'''

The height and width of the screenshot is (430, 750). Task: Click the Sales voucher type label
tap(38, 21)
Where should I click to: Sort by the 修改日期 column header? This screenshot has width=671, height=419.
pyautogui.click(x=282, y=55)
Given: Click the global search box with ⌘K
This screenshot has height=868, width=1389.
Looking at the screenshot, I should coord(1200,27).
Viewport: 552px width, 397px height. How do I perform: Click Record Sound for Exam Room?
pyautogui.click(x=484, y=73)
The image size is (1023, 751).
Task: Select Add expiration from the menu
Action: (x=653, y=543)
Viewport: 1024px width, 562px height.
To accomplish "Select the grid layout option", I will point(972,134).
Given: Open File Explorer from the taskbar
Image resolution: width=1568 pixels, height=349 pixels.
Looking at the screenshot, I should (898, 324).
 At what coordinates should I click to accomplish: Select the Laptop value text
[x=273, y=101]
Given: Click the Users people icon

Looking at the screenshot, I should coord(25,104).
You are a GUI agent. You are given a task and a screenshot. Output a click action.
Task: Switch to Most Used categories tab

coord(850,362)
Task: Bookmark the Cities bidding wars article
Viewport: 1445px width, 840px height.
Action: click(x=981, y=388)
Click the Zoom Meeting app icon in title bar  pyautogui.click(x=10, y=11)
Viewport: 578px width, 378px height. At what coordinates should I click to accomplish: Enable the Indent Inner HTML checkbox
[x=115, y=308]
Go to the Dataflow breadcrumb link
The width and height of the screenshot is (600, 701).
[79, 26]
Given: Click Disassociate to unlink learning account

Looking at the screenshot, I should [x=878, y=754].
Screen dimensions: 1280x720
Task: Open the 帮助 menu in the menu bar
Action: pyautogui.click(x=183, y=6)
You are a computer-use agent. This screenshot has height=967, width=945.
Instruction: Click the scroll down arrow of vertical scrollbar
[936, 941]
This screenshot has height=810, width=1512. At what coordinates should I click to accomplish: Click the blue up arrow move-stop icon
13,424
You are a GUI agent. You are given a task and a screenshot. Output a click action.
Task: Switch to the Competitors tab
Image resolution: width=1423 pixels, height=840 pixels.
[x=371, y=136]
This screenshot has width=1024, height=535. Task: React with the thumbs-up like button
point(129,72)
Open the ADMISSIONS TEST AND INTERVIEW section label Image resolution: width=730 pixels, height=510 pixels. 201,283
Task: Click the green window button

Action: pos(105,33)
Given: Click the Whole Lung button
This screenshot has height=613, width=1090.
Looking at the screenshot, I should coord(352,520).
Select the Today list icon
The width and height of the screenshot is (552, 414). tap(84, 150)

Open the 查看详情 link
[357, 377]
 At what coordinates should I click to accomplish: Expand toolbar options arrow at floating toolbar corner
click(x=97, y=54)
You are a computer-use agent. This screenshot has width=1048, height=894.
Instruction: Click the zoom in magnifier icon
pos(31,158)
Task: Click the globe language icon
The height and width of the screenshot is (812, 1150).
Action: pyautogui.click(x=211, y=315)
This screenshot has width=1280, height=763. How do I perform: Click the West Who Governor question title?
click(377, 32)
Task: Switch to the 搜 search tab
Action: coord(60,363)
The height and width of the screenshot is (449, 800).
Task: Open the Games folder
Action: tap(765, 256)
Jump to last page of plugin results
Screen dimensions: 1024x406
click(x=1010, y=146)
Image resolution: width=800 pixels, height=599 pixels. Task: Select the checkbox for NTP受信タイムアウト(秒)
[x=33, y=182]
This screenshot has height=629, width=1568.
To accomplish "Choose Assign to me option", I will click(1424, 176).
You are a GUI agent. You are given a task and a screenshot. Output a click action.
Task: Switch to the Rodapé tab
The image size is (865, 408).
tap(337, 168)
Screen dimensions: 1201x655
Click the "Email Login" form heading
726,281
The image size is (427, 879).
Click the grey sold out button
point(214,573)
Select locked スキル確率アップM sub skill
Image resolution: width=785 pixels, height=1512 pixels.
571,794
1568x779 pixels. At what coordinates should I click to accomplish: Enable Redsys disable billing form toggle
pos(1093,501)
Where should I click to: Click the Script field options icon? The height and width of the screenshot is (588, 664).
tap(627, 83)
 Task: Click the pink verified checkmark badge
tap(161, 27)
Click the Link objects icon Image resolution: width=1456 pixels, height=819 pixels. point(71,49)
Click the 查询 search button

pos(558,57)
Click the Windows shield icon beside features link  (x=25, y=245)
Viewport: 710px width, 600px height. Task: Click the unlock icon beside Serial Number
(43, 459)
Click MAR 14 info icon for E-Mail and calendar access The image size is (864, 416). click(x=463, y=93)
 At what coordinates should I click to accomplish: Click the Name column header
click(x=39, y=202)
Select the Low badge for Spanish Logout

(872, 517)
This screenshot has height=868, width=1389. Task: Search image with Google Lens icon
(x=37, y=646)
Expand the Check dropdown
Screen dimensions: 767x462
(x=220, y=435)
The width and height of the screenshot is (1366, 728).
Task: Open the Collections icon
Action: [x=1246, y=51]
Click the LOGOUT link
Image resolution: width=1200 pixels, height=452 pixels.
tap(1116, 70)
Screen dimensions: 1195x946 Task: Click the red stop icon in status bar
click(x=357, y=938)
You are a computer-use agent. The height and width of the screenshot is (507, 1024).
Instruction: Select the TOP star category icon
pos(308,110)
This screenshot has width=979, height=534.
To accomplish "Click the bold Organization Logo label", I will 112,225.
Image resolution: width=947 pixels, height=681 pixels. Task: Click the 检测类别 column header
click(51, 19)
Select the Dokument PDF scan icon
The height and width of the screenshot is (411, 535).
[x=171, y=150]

'''

--- Assigned task ---
The records above must be transcribed line for line, exactly.

--- Solution to this exercise ---
The height and width of the screenshot is (430, 750). Task: Click the Sales voucher type label
tap(38, 21)
Where should I click to: Sort by the 修改日期 column header? This screenshot has width=671, height=419.
pyautogui.click(x=282, y=55)
Given: Click the global search box with ⌘K
This screenshot has height=868, width=1389.
Looking at the screenshot, I should coord(1200,27).
Viewport: 552px width, 397px height. How do I perform: Click Record Sound for Exam Room?
pyautogui.click(x=484, y=73)
The image size is (1023, 751).
Task: Select Add expiration from the menu
Action: (x=653, y=543)
Viewport: 1024px width, 562px height.
To accomplish "Select the grid layout option", I will point(972,134).
Given: Open File Explorer from the taskbar
Image resolution: width=1568 pixels, height=349 pixels.
Looking at the screenshot, I should (898, 324).
 At what coordinates should I click to accomplish: Select the Laptop value text
[x=273, y=101]
Given: Click the Users people icon

Looking at the screenshot, I should coord(25,104).
You are a GUI agent. You are given a task and a screenshot. Output a click action.
Task: Switch to Most Used categories tab

coord(850,362)
Task: Bookmark the Cities bidding wars article
Viewport: 1445px width, 840px height.
Action: click(x=981, y=388)
Click the Zoom Meeting app icon in title bar  pyautogui.click(x=10, y=11)
Viewport: 578px width, 378px height. At what coordinates should I click to accomplish: Enable the Indent Inner HTML checkbox
[x=115, y=308]
Go to the Dataflow breadcrumb link
The width and height of the screenshot is (600, 701).
[79, 26]
Given: Click Disassociate to unlink learning account

Looking at the screenshot, I should [x=878, y=754].
Screen dimensions: 1280x720
Task: Open the 帮助 menu in the menu bar
Action: pyautogui.click(x=183, y=6)
You are a computer-use agent. This screenshot has height=967, width=945.
Instruction: Click the scroll down arrow of vertical scrollbar
[936, 941]
This screenshot has height=810, width=1512. At what coordinates should I click to accomplish: Click the blue up arrow move-stop icon
13,424
You are a GUI agent. You are given a task and a screenshot. Output a click action.
Task: Switch to the Competitors tab
Image resolution: width=1423 pixels, height=840 pixels.
[x=371, y=136]
This screenshot has width=1024, height=535. Task: React with the thumbs-up like button
point(129,72)
Open the ADMISSIONS TEST AND INTERVIEW section label Image resolution: width=730 pixels, height=510 pixels. 201,283
Task: Click the green window button

Action: pos(105,33)
Given: Click the Whole Lung button
This screenshot has height=613, width=1090.
Looking at the screenshot, I should coord(352,520).
Select the Today list icon
The width and height of the screenshot is (552, 414). tap(84, 150)

Open the 查看详情 link
[357, 377]
 At what coordinates should I click to accomplish: Expand toolbar options arrow at floating toolbar corner
click(x=97, y=54)
You are a computer-use agent. This screenshot has width=1048, height=894.
Instruction: Click the zoom in magnifier icon
pos(31,158)
Task: Click the globe language icon
The height and width of the screenshot is (812, 1150).
Action: pyautogui.click(x=211, y=315)
This screenshot has width=1280, height=763. How do I perform: Click the West Who Governor question title?
click(377, 32)
Task: Switch to the 搜 search tab
Action: coord(60,363)
The height and width of the screenshot is (449, 800).
Task: Open the Games folder
Action: tap(765, 256)
Jump to last page of plugin results
Screen dimensions: 1024x406
click(x=1010, y=146)
Image resolution: width=800 pixels, height=599 pixels. Task: Select the checkbox for NTP受信タイムアウト(秒)
[x=33, y=182]
This screenshot has height=629, width=1568.
To accomplish "Choose Assign to me option", I will click(1424, 176).
You are a GUI agent. You are given a task and a screenshot. Output a click action.
Task: Switch to the Rodapé tab
The image size is (865, 408).
tap(337, 168)
Screen dimensions: 1201x655
Click the "Email Login" form heading
726,281
The image size is (427, 879).
Click the grey sold out button
point(214,573)
Select locked スキル確率アップM sub skill
Image resolution: width=785 pixels, height=1512 pixels.
571,794
1568x779 pixels. At what coordinates should I click to accomplish: Enable Redsys disable billing form toggle
pos(1093,501)
Where should I click to: Click the Script field options icon? The height and width of the screenshot is (588, 664).
tap(627, 83)
 Task: Click the pink verified checkmark badge
tap(161, 27)
Click the Link objects icon Image resolution: width=1456 pixels, height=819 pixels. point(71,49)
Click the 查询 search button

pos(558,57)
Click the Windows shield icon beside features link  (x=25, y=245)
Viewport: 710px width, 600px height. Task: Click the unlock icon beside Serial Number
(43, 459)
Click MAR 14 info icon for E-Mail and calendar access The image size is (864, 416). click(x=463, y=93)
 At what coordinates should I click to accomplish: Click the Name column header
click(x=39, y=202)
Select the Low badge for Spanish Logout

(872, 517)
This screenshot has height=868, width=1389. Task: Search image with Google Lens icon
(x=37, y=646)
Expand the Check dropdown
Screen dimensions: 767x462
(x=220, y=435)
The width and height of the screenshot is (1366, 728).
Task: Open the Collections icon
Action: [x=1246, y=51]
Click the LOGOUT link
Image resolution: width=1200 pixels, height=452 pixels.
tap(1116, 70)
Screen dimensions: 1195x946 Task: Click the red stop icon in status bar
click(x=357, y=938)
You are a computer-use agent. The height and width of the screenshot is (507, 1024).
Instruction: Select the TOP star category icon
pos(308,110)
This screenshot has width=979, height=534.
To accomplish "Click the bold Organization Logo label", I will 112,225.
Image resolution: width=947 pixels, height=681 pixels. Task: Click the 检测类别 column header
click(51, 19)
Select the Dokument PDF scan icon
The height and width of the screenshot is (411, 535).
[x=171, y=150]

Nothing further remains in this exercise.